There's still something to watch out for even when using the ON CONFLICT clause introduced in Postgres 9.5. Using the same function and example table as in #Erwin Brandstetter's answer, if we do:
Session 1: begin;
Session 2: begin;
Session 1: select f_tag_id('a');
f_tag_id
----------
11
(1 row)
Session 2: select f_tag_id('a');
[Session 2 blocks]
Session 1: commit;
[Session 2 returns:]
f_tag_id
----------
NULL
(1 row)
So f_tag_id returned NULL in session 2, which would be impossible in a single-threaded world!
If we raise the transaction isolation level to repeatable read (or the stronger serializable), session 2 throws ERROR: could not serialize access due to concurrent update instead. So no "impossible" results at least, but unfortunately we now need to be prepared to retry the transaction.

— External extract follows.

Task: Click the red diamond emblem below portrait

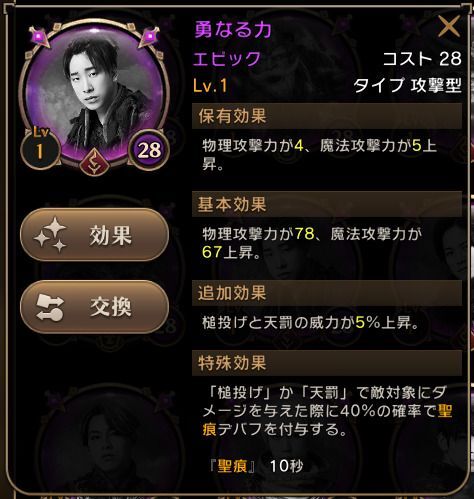Action: click(95, 161)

Edit: With repeatable read or serializable, if session 1 inserts tag a, then session 2 inserts b, then session 1 tries to insert b and session 2 tries to insert a, one session detects a deadlock:
ERROR: deadlock detected
DETAIL: Process 14377 waits for ShareLock on transaction 1795501; blocked by process 14363.
Process 14363 waits for ShareLock on transaction 1795503; blocked by process 14377.
HINT: See server log for query details.
CONTEXT: while inserting index tuple (0,3) in relation "tag"
SQL function "f_tag_id" statement 1
After the session that received the deadlock error rolls back, the other session continues. So I guess we should treat deadlock just like serialization_failure and retry, in a situation like this?
Alternatively, insert the tags in a consistent order, but this is not easy if they don't all get added in one place.
I think there is a slight chance that when the tag already existed it might be deleted by another transaction after your transaction has found it. Using a SELECT FOR UPDATE should solve that.